Le blog du CEPII

Taxes financières

Retranscription écrite de l'émission du 26 janvier "Les idées claires d'Agnès Bénassy Quéré", chronique hebdomadaire sur France Culture le jeudi matin à 7h38.
Par Agnès Bénassy-Quéré
 Billet du 25 janvier 2012




Combien coûte une crise bancaire ? Il y a plusieurs manières de calculer. La première est de regarder l’expérience passée. Sur 60 grosses crises survenues entre  1977 et 2007, le coût brut moyen est de 14% du PIB. Mais il est probable que le coût des crises est plus élevé aujourd’hui que naguère car la finance s’est considérablement développée. Une deuxième évaluation est la hausse de la dette publique en Europe depuis 2007 : +20 points de PIB en moyenne, avec un pic à +83 points pour l’Irlande. Mais la crise, hélas, n’est pas finie. Un troisième calcul consiste alors à regarder les montants que l’Etat devrait débourser s’il devait renflouer toutes les banques considérées comme « trop grandes pour faire faillite ». Les montants sont alors vraiment impressionnants : 90% du PIB pour la France, 167% pour l’Espagne et jusqu’à 287% pour Chypre. Même si ces derniers chiffres surestiment certainement le risque, une conclusion s’impose : les grandes banques européennes ne sont pas seulement trop grandes pour faire faillite ; elles sont aussi trop grandes pour être sauvées en cas de coup dur. Que faire ?

Une première idée est de découper les banques en morceaux et d’isoler les morceaux de choix, ceux que l’on souhaite vraiment préserver car ils sont indispensables au financement de l’économie, en particulier la banque de détail. C’est la voie choisie par le Royaume-Uni et, plus timidement, par les Etats-Unis. Mais ce n’est pas la panacée, loin de là. Lehman Brother n’était pas une banque de détail,  et pourtant ce fut une grave erreur que de la laisser faire faillite. Un gouvernement hésitera désormais à abandonner une grande banque d’investissement comme une banque de détail.
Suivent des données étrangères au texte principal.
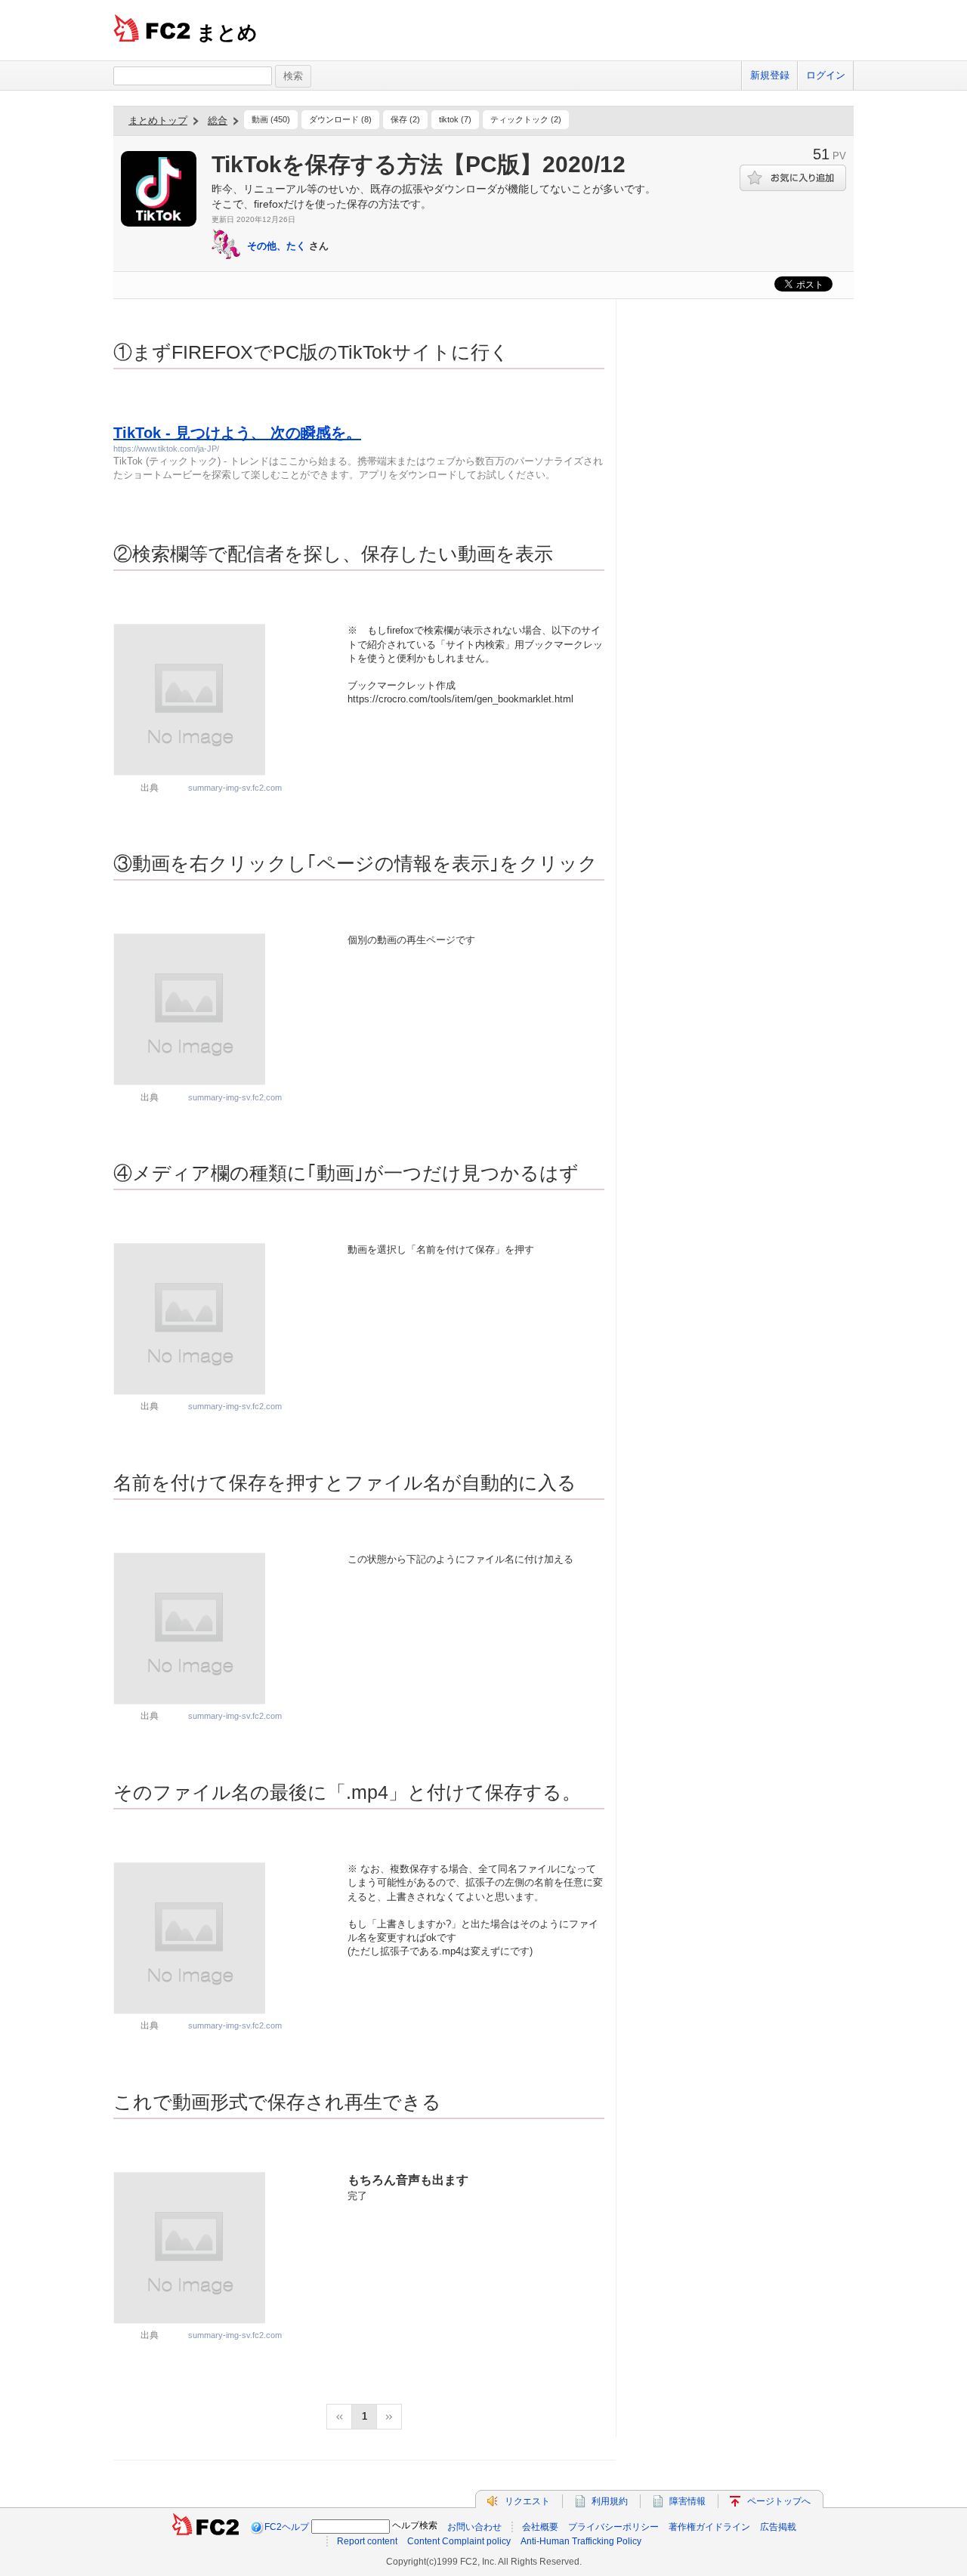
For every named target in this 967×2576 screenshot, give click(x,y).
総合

Dans le même esprit, une deuxième manière de traiter le problème des grandes banques est de les forcer à une cure d’amincissement en durcissant les normes de capital. Le problème, c’est que pour maigrir, les banques risquent d’adopter un régime sans crédit aux PME et aux Etats. En cette période morose, toute l’économie risque de perdre du poids.
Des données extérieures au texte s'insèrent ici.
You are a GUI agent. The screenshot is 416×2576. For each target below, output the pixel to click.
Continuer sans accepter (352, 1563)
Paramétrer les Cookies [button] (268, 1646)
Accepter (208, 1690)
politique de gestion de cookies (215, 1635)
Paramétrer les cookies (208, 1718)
Finalement, la meilleure d’aborder la question, c’est peut-être que les banques payent elles-mêmes l’assurance implicite que leur offre l’Etat, voire qu’elles décident de maigrir à leur rythme sous l’influence d’une taxe. Dans les années 1920, Arthur Pigou avait proposé de taxer les cheminées pour lutter contre le fog londonien. L’idée du pollueur-payeur a, depuis lors, fait son chemin et elle peut s’appliquer aux banques. Mais si l’on suit bien la logique, il faudrait taxer les bilans bancaires et non les transactions financières, ceci pour trois raisons. D’abord, le coût d’une crise bancaire (la pollution) est grosso modo proportionnel au bilan des banques et non au montant des transactions. Ensuite, les bilans bancaires sont moins mobiles que les transactions financières et il est donc moins difficile de les taxer. Enfin, une telle approche évite d’avoir à séparer les « bonnes » transactions (qu’on ne veut pas taxer) et les transactions supposées spéculatives, très difficiles à repérer. Mais étant donné l’ampleur des risques à couvrir, il est essentiel d’organiser une telle contribution directement au niveau européen. Renflouer une banque chypriote devrait être faisable au niveau européen, avec un budget européen abondé par les banques européennes. Pourquoi diable avons-nous une politique agricole commune et pas de politique bancaire commune ? les vaches semblent mieux gardées que les banques.